START Given data

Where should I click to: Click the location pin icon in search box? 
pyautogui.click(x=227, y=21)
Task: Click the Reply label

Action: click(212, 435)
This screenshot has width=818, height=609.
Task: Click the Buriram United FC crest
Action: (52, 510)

END Given data

The required response is a complete, exact copy of the records.

> _Answer_:
Where should I click to: Click the location pin icon in search box? 
pyautogui.click(x=227, y=21)
Task: Click the Reply label

Action: click(212, 435)
This screenshot has width=818, height=609.
Task: Click the Buriram United FC crest
Action: (52, 510)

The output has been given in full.